Kembali ke laptop. Haruskah aku cuti saat skripsiku sudah di depan mata? Bagaimana mungkin bisa melanjut jika sesuap nasi pun kami harus terseok-seok bekerja? Apa yang bisa kulakukan? Mengurangi biaya sementara sampai waktunya pulih, pikirku.
 
“Bang, aku berhenti dulu gimana?”
 
Dia diam dan tersenyum sebentar sembari menuangkan minyak ke jerikennya. Itu minyak kemarin yang tak laku. Di satu sisi khawatirku menjelma juga. Bagaimana tidak, setiap hari ia menjajakan minyak ke kota dan mungkin akan bertemu dengan para konsumennya. Tidak ada yang tahu kapan ia bisa kena. Tetapi, mau tidak mau pekerjaan ini harus tetap ia lakukan. Dia berjanji akan selalu berhati-hati. Toh, dia bilang cara kita melewati hari-hari berat ini adalah dengan bahagia dan bersyukur setiap harinya. Karena masih sangat banyak orang-orang yang mungkin jauh kurang beruntung dari kita, sedangkan kalau kamu iri kepada orang-orang, jangan lihat berdasarkan kekayaannya.
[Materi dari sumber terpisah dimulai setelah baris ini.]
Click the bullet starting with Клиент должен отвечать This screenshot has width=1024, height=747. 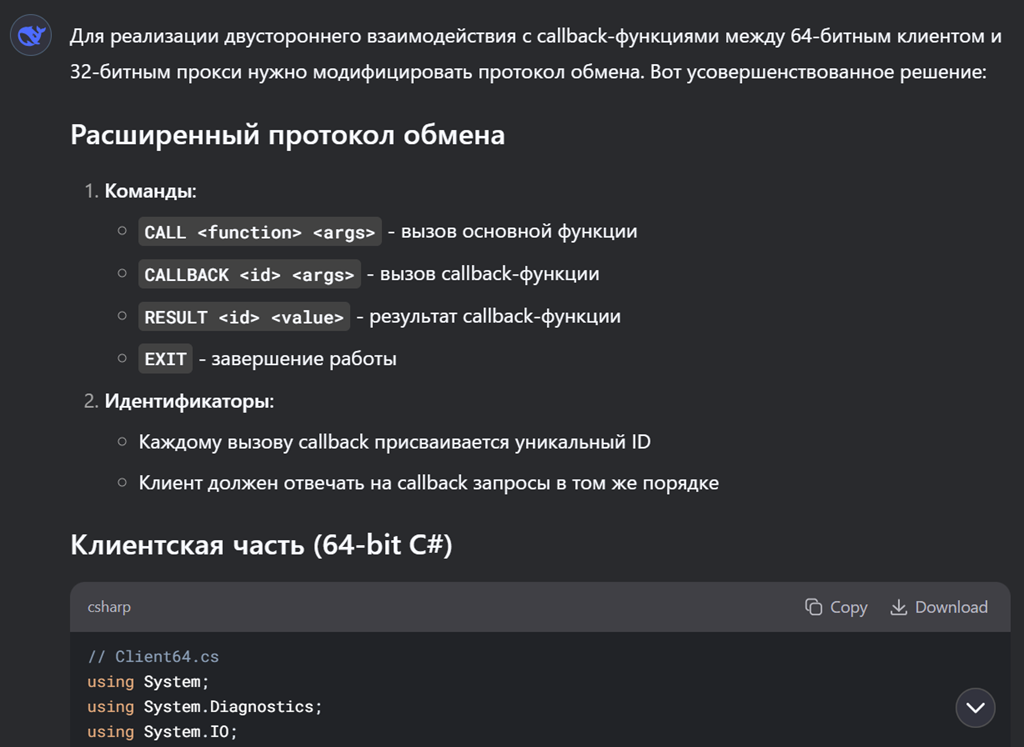pos(428,484)
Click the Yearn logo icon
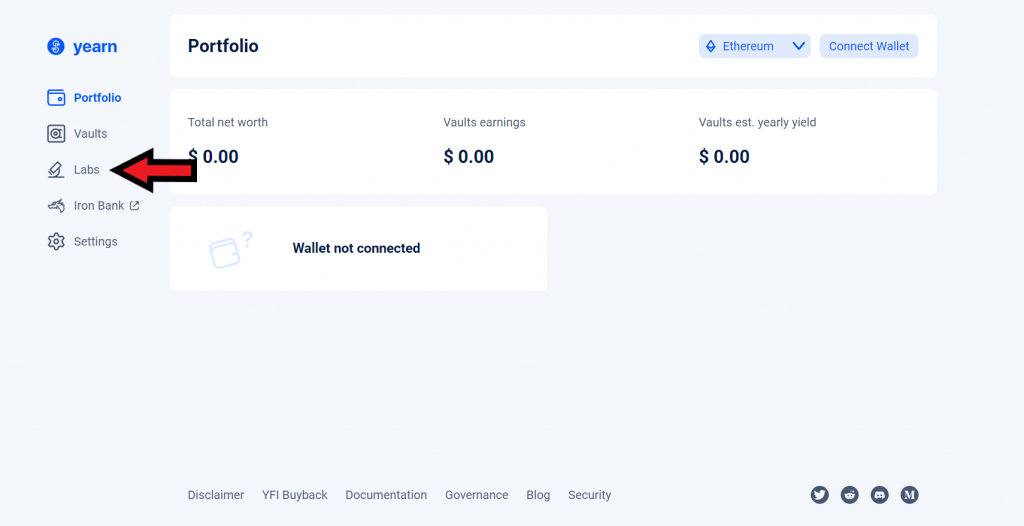 [x=55, y=46]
Lihat ilmu dan pendidikannya. Kamu harus bisa seperti mereka. Di keadaan seperti ini mungkin petuah itu tidak masuk akal. Tapi apa yang bisa kami lakukan selain saling menguatkan lewat tawa dan cerita?
 
Ke depannya kebijakan pemerintah mungkin akan semakin sulit. Tidak banyak yang bisa kulakukan. Ia memaksaku melanjutkan proposal skripski. Namun, aku juga berusaha menulis lepas dan membuka warung kecil. Tak seberapa memang dan kadang pun hasilnya nihil. Sebelum semesta mengalahkan usaha, setidaknya kami tetap kuat dan tetap menjalani hari-hari itu dengan keyakinan. Terdengar klise mungkin, tapi kenyataanya akan selalu begitu. Hidup akan seperti tikungan lurus. Kita akan melewati banyak sekali tikungan, dan dalam tikungan kita berharap isinya akan selalu lurus-lurus saja. Namun, tidak akan selalu begitu. Sekali lagi itu tergantung bagaimana kita menghadapi tikungan tersebut. Karena perihal melewati hari menuju besok itu pun ditakar dengan seberapa bersyukur kita kepada Pencipta. (Esra Ambarta)***

Tulisan ini merupakan salah satu pemenang dalam kompetisi menulis Writing for Goodness yang diselenggarakan Bitread.